I wake up at 5 am on most days. Some days even earlier. I wish I could say it’s because I’m always super motivated to take on the day. Seize the opportunity! Carpe the Diem! But no. It’s because the cats want food.

They will claw at the door until they get a response and the response better be. “Fine, I’m coming,” otherwise they’ll keep doing it. It’s a horrible sound. Scratch scratch scratch scratch, like they’re trying to burrow in through the floor. If they’re in the room, Chris Brown will gnaw on an exposed limb (lightly, lovingly) until someone stirs, Zabimaru will less delicately jump on me or Eve.

Mostly me.

Bitmoji Image

So each day I wake up and after feeding the cats, I go on Instagram and scroll through my feed. A hundred memes later, I’ll hop onto the explore tab and be bombarded with images of fitness ‘gurus’.

See, I made the mistake of following one or two fitness influencers (fitfluencers if you will) because hey, I’m only human, and they had good content. Who doesn’t like to see attractive people do pullups and muscle ups and throw around tractor tyres? Who would want to do (or imagine doing) all that calisthenics crap stuff? So Facebook (the company not the app) knows I’m a fitness enthusiast and they want me to see even more images of these people and their impossible abs.

If you have been following for a while, you know I’ve been looking for abs since kitambo. I haven’t found them yet but there’s still hope, right?

i can't hear you


Anyway, if you know anything about this modern world of ours, you know everything is connected. Everything is programmed to steer you to do something. To take an action. Therefore, unsurprising, after seeing all the obliques on Instagram, I comply with the programming and head over to YouTube (which is owned by Google) and type in something exercise-related. Then I proceed to torture myself for 20 to 40 minutes. Every. Single. Day.

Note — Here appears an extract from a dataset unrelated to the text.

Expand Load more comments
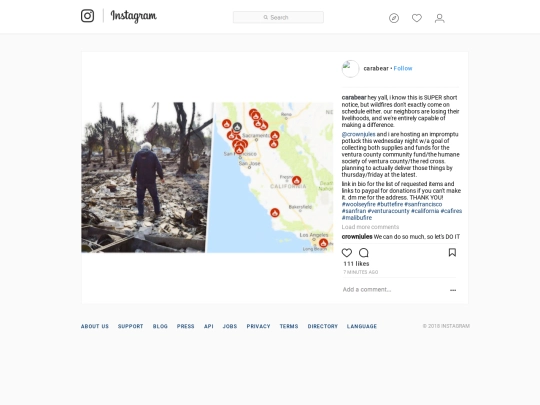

Except for Thursday and Sunday.

The cats, their bellies full, perch on the arms of the sofa and stare at me like I’m crazy. They may be onto something there. I mean, I have never seen a cat do crunches. Or a cat with massive quads.

Anyway, I started writing this because I noticed something. Something sinister hiding in plain sight. All these training videos have extremely violent titles.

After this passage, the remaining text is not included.